## EXERCISE
Count the lines of the entries below that contain the word "title". Reply with the number alone.

## INPUT ROWS
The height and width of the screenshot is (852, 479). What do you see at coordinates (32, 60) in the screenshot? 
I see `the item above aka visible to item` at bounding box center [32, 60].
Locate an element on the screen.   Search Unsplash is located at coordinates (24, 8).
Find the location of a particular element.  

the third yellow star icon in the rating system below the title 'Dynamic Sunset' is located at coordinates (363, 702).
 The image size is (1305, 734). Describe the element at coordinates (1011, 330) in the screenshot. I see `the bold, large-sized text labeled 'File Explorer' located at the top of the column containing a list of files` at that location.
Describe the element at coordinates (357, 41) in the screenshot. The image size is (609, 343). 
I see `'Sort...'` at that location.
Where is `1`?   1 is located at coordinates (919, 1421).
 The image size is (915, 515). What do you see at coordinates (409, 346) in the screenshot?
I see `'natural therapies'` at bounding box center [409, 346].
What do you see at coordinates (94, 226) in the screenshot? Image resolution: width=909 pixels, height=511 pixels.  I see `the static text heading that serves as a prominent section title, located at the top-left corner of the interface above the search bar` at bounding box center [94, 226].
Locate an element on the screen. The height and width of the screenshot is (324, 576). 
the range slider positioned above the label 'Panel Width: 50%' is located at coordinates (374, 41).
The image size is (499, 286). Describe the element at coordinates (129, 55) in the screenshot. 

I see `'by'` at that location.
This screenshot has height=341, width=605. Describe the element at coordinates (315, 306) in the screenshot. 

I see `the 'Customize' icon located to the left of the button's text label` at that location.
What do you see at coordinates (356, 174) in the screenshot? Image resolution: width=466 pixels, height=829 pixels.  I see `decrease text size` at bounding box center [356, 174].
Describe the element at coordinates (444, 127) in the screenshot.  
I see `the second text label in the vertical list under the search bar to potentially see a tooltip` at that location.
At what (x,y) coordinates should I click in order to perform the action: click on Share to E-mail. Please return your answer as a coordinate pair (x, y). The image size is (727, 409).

## ANSWER FOR THE TASK
2